GKV-WSG

Gesetz zur Stärkung des Wettbewerbs in der gesetzlichen Krankenversicherung vom 26. 3. 2007, BGBl. I 2007, 378. Die auch als Gesundheitsreform 2007 bezeichnete Neuregelung ändert wesentliche Grundstrukturen sowohl der gesetzlichen als auch der privaten Krankenversicherung. Hervorzuheben ist die Versicherungspflicht für jedermann ab April 2007, § 5 Abs. 1 Nr. 13 SGB V n.E, wobei auch bisher Nichtversicherte gesetzlich verpflichtet werden, jedenfalls einer privaten Krankenkasse beizutreten, durch Verträge im Rahmen des Basistarif nach § 12 a VAG n.E Zudem exisitert ab 2009 ein Gesundheitsfonds, der als Sondervermögen nach § 271 SGB V n.E alle Krankenkassenbeiträge und Bundeszuschüsse aufnimmt und aus dem dann die Krankenkassen ihre Geldmittel zugewiesen erhalten.
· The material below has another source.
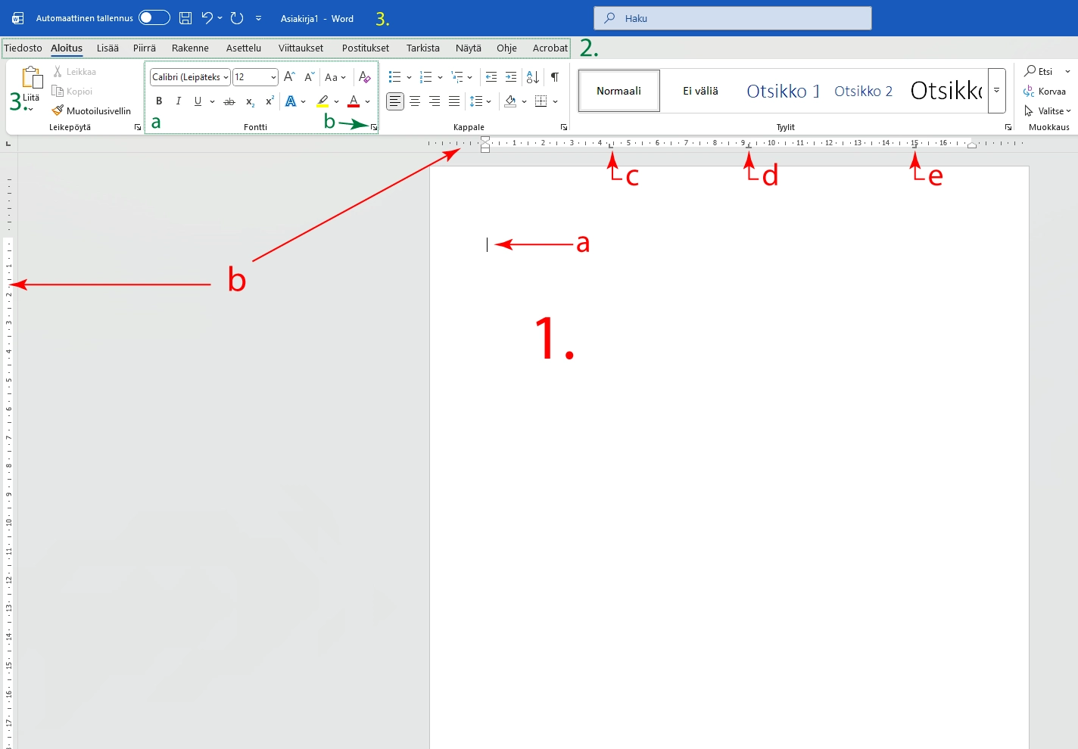The width and height of the screenshot is (1078, 749).
Task: Toggle Bold formatting button
Action: pos(159,101)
Die Einheitsbeiträge der Versicherten werden durch kassenspezifische Zusatzbeiträge aufgestockt, die Zuweisungen an die Krankenkassen durch risikobezogene Elemente wie besondere Krankheitshäufigkeit der jeweiligen Versicherten etc. modifiziert, §§ 242, 266 SGB V n.F.